5th shot will have survival probability of 1/2 or 50 percent.

6th will have survival probability 0 percent.

In case of  to pull the trigger against themselves until one kills him or herself. The best choice is to have higher survival probability.

If you start first, survival Probability for each shot you will have 3 shots to survive : 83\75\50

If you start second, survival Probability for each shot you will have 3 shots to survive : 80\66\0.

I would go first as it has higher probability of survival.

b) Now the rule is changed, the barrel gets spun after each shot. Now would you rather go first or second? What’s the probability of survival for each choice?

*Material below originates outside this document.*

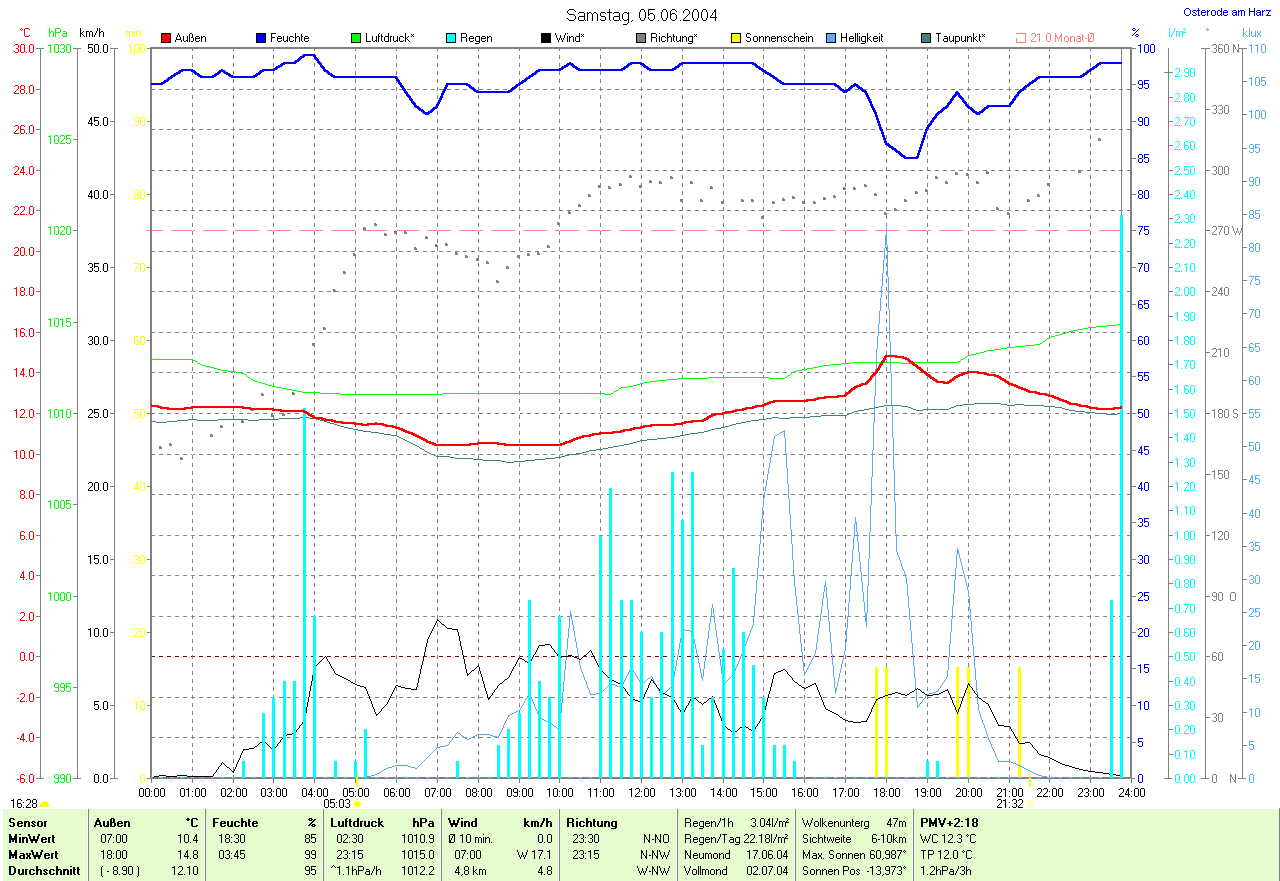Toggle the 21.0 Monat-Ø outlined box
The width and height of the screenshot is (1280, 881).
click(1021, 38)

As cylinder is spun. The cylinder is equally likely to stop at any of the six chambers. One of the chambers contains the bullet and is unsafe. The other five chambers are empty and you would survive. Consequently, the probability of survival is 5/6, or about 83 percent.

Next, consider the odds if the cylinder is spun. It brings us back to same condition that is it can stop at any of 6 chambers, one of the chamber has bullet. survival probability would be 5/6 again.

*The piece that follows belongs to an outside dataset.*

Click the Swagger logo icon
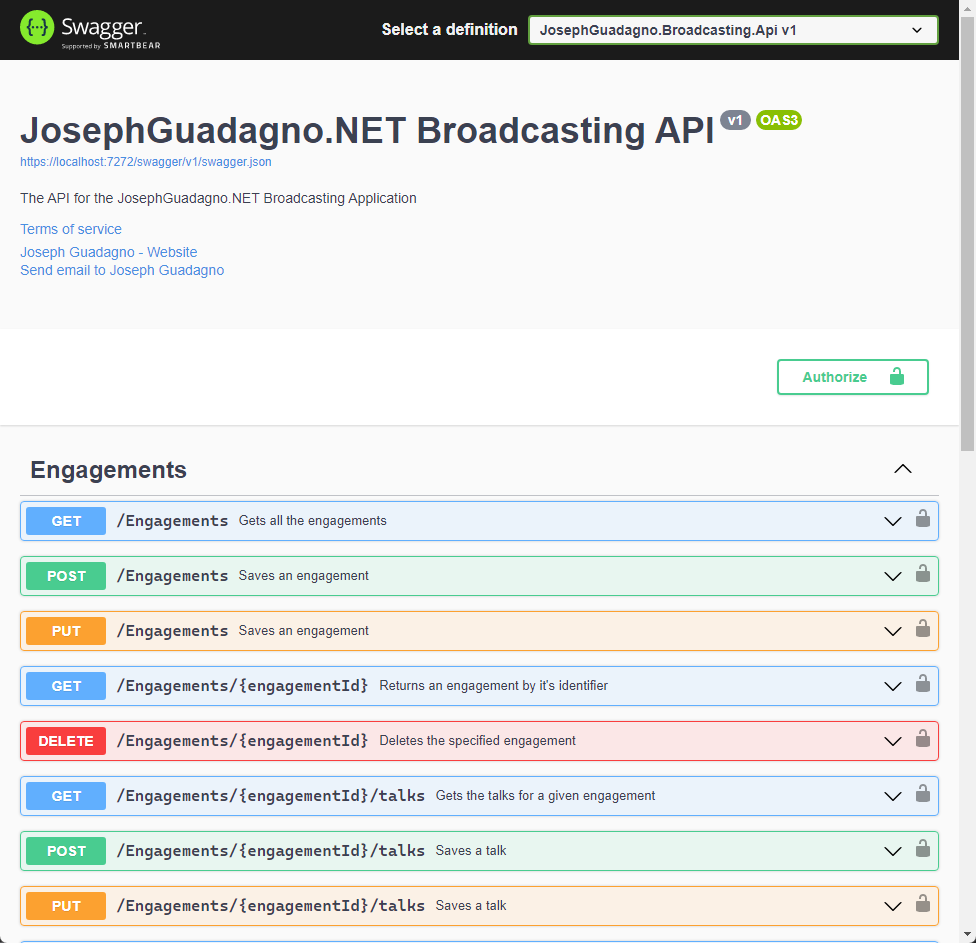click(37, 29)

Each time the survival probability is same.

Going first or second doesn't matter.

c) Suppose two bullets instead of one are randomly put into the chamber. Your opponent went first and survived the shot. Now you are given the chance to spin the barrel. Should you do it or not?

First shot, the cylinder is equally likely to stop in any of the six chambers, four of which are empty. Consequently, the probability of survival is 4/6, or about 67 percent.

first shot went by and nothing happened. we have option to spin or not lets check survival probability.

Next, consider the odds if the cylinder is not spun. This situation again requires careful accounting. We know the gun is loaded with two bullets so it has two loaded chambers (let’s label them 4 and 6) and four empty chambers (let’s label these 1, 2, 3, and 5). When the game starts, the trigger is pulled and nothing happens, so we know the cylinder started on an empty chamber. Then, the cylinder advances one chamber forward, meaning the cylinder must now be in one of the positions 2, 3, 4, or 6. If you don’t spin, you will survive in two of these four cases (4 and 6 are loaded). Therefore, not spinning the gun has a probability of survival of 2/4, or 50 percent.

if we spin we have survival probability of 67 percent.

In conclusion, the best choice in the non-adjacent case is to spin.

d) What if the two bullets are consecutively put into the chamber and the barrel is spun (i.e. two bullets are next to each other), should you spin again after your opponent survived the first round?

First, the odds when the cylinder is spun. The cylinder is equally likely to stop at at any of the six chambers. Two of the chambers contain bullets and are unsafe. The other four chambers are empty and you would survive. Consequently, the probability of survival is 4/6, or about 67 percent.

Next, consider the odds if the cylinder is not spun. This situation is a bit trickier so careful accounting is helpful. We know the gun is loaded with two bullets so it has two loaded chambers (let’s label them 5 and 6) and four empty chambers (let’s label these 1, 2, 3, and 4). When the game starts, the trigger is pulled and nothing happens, so we know the cylinder started on an empty chamber. Then, the cylinder advances one chamber forward, meaning the cylinder must now be in one of the positions 2, 3, 4, or 5. If you don’t spin, you will survive in three of these four positions (all but 5). Therefore, not spinning the gun has a probability of survival of 3/4, or 75 percent.

It is now better not to spin, unlike the single bullet case.